Eppure quello che drammaticamente manca oggi sono proprio le speranze, le forti passioni, qualcosa in cui credere che dia la forza di provare a far qualcosa che vada oltre l’ordinario squallore.  La generazione a cui appartengo ha visto scendere il proprio tenore di vita rispetto a quello dei padri e per sovrammercato non ha un conforto nel credere che in un prossimo futuro un cambiamento modificherà la situazione, questo perché tutto sembra giocarsi qui e ora.  La mancanza del futuro, la riduzione di tutto il tempo all’immediato presente, la vertigine di non avere prospettive è il dato comune di tanta parte di quella che un tempo era la cosiddetta classe media, in realtà una diffusa piccola borghesia delle professioni e degli impieghi.  Con un fare da banchieri votati solo al profitto e alle percentuali questo vasto ceto sociale è stato scientificamente impoverito per il calcolo di creare nuove fasce di super-ricchi. Se sia stato un gesto determinato e tecnico o una serie di fatti casuali che hanno spinto in quella direzione non so dirlo, certamente questa colossale operazione ha avuto un potente supporto ideologico nel pensiero neo-liberale e nei suoi propagandisti.  Far perdere le speranze a milioni di ex borghesi piccoli-piccoli è un modo per indebolire la stabilità dei sistemi politici, per degradare la democrazia rappresentativa, per toglierle ampi margini di consenso e manovra.  Forse proprio questa è la segreta speranza dei tanti che esaltano il potere del Dio-Mercato e il sorgere delle nuove disparità sociali, per questo per costoro è così importante dare addosso alla democrazia rappresentativa, disgregarla, farla a pezzi e distruggere lo stato sociale che è il primo strumento di consenso sociale al sistema politico. Poi quando il sistema sarà andato a pezzi questa feccia troverà qualcosa da mettere al suo posto.

IANA per Futuroieri




22 novembre 2007

MA LA REPUBBLICA NON ERA FONDATA SUL LAVORO?

Dal quotidiano Metro del 20/11  apprendiamo:” Saranno anche “bamboccioni”, ma almeno, di fronte alla ricerca del lavoro, i giovani italiani di fantasia ne hanno molta  (forse anche perché sono costretti a farsi venire qualche idea, se vogliono portare a casa un po’ di denaro).  I giovani fra io 18 e i 34 anni che vivono ancora con i genitori sono 7 milioni e 368.000.  E sono loro che cercano qualche tipo di lavoro su internet…”.

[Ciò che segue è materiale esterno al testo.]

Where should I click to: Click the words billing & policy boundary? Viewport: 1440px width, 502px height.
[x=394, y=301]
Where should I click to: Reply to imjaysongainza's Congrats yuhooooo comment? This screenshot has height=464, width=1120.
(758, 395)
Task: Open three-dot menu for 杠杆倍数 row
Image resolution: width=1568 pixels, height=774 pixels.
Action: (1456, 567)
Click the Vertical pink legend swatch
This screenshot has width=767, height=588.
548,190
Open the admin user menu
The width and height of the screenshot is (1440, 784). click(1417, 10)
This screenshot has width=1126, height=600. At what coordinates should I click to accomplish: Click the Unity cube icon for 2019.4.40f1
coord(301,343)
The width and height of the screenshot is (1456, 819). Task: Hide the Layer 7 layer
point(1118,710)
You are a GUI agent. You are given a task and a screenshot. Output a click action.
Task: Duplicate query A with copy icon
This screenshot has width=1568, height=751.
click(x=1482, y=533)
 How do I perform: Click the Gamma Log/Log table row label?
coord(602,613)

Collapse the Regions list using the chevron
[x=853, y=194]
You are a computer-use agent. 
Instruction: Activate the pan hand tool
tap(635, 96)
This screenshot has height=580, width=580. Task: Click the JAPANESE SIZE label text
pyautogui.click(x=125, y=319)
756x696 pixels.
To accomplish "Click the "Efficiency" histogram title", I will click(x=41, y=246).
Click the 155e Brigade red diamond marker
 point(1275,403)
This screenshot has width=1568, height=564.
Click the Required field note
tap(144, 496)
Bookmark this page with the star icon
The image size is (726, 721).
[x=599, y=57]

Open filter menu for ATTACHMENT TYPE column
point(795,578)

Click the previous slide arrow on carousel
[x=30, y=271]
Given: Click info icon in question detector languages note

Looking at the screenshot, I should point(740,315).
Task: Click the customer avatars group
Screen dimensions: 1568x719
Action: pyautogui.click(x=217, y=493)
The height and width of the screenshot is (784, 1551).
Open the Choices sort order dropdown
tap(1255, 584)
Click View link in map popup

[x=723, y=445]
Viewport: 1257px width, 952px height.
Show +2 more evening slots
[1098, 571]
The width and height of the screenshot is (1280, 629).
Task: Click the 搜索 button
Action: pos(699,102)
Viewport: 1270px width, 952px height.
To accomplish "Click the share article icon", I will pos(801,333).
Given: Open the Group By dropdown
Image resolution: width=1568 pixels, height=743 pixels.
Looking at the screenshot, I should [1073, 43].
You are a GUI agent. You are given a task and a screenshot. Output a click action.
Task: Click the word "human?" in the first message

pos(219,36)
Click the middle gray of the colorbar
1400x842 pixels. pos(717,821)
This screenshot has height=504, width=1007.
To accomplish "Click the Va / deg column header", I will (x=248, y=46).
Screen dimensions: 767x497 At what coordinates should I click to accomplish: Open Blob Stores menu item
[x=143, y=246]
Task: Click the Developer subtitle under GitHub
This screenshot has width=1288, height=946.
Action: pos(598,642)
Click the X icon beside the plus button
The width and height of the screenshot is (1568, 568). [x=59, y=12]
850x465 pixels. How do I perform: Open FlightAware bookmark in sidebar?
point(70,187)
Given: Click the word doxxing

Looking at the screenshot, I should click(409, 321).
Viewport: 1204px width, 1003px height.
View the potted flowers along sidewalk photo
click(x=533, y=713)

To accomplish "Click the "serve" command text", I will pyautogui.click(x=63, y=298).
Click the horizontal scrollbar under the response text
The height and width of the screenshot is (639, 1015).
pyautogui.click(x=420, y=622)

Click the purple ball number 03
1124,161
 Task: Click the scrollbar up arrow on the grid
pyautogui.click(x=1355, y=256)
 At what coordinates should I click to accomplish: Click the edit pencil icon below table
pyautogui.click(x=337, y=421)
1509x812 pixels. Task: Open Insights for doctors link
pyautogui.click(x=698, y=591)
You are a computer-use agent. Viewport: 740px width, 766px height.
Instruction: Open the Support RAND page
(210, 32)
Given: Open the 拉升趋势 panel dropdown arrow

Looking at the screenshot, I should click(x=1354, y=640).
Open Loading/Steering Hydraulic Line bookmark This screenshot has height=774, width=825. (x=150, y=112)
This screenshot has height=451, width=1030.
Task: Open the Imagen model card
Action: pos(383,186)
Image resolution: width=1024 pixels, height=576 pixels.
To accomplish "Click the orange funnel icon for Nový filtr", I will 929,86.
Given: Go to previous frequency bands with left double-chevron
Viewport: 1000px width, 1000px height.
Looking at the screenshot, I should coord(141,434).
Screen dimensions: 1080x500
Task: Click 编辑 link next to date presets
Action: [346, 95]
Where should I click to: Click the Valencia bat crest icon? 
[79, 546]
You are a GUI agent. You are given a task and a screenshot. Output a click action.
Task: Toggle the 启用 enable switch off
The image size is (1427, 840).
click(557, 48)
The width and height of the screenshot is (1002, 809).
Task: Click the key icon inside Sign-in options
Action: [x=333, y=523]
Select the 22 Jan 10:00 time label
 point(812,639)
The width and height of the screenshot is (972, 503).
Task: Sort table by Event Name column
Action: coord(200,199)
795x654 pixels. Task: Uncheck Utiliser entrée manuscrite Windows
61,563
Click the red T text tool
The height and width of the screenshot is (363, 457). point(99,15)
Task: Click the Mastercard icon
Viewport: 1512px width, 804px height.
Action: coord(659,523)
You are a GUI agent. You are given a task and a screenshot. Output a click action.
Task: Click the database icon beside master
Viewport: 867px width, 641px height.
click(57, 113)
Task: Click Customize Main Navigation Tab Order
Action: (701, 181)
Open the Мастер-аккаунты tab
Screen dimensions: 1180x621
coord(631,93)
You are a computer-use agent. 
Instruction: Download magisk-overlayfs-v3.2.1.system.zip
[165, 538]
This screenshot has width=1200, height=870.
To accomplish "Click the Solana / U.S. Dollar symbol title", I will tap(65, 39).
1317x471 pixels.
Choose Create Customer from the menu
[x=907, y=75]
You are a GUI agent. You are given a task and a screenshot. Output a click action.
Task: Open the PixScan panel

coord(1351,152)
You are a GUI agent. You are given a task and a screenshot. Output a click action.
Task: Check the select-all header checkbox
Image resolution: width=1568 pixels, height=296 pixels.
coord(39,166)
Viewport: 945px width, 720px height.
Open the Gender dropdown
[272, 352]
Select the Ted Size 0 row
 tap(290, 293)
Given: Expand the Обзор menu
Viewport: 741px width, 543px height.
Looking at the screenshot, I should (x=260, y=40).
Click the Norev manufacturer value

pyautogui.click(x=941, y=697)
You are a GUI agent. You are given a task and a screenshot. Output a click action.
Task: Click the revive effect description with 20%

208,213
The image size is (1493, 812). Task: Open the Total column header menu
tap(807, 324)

Curioso! Ero convinto che la Repubblica Italiana fosse “fondata sul Lavoro”  come è scritto nel primo articolo della Costituzione, quindi credevo che il lavoro fosse fondativo dell’identità della gente nostra.  Invece, a quanto pare, l’articolo presenta al lettore il lavoro  come qualcosa di diverso, legato alla sfera del caso e della fantasia, e par di capire all’arte di arrangiarsi.   Maestri di quest’arte devono essere, per evidente stato di necessità, i più giovani.  Il quotidiano sembra riprendere un curioso  luogo comune dell’italiano che deve fin da giovane supplire con la destrezza e la creatività a quello che manca alla società e al sistema-Italia, quasi che il futuro delle nuove generazioni dovesse appartenere al caso e i problemi fossero sempre e solo individuali e non di tutti.  Un po’ come se venisse detto ad ognuno di questi giovani: “il nostro ordinamento sociale e politico non ha un futuro per te, arrangiati!”.

C’è da chiedersi che paese sia mai questo che scrive nel suo testo fondamentale parole così alte e poi sottovoce e con un fare da  contrabbandiere fa capire che i valori tante volte dichiarati e ostentati non sono mai stati creduti.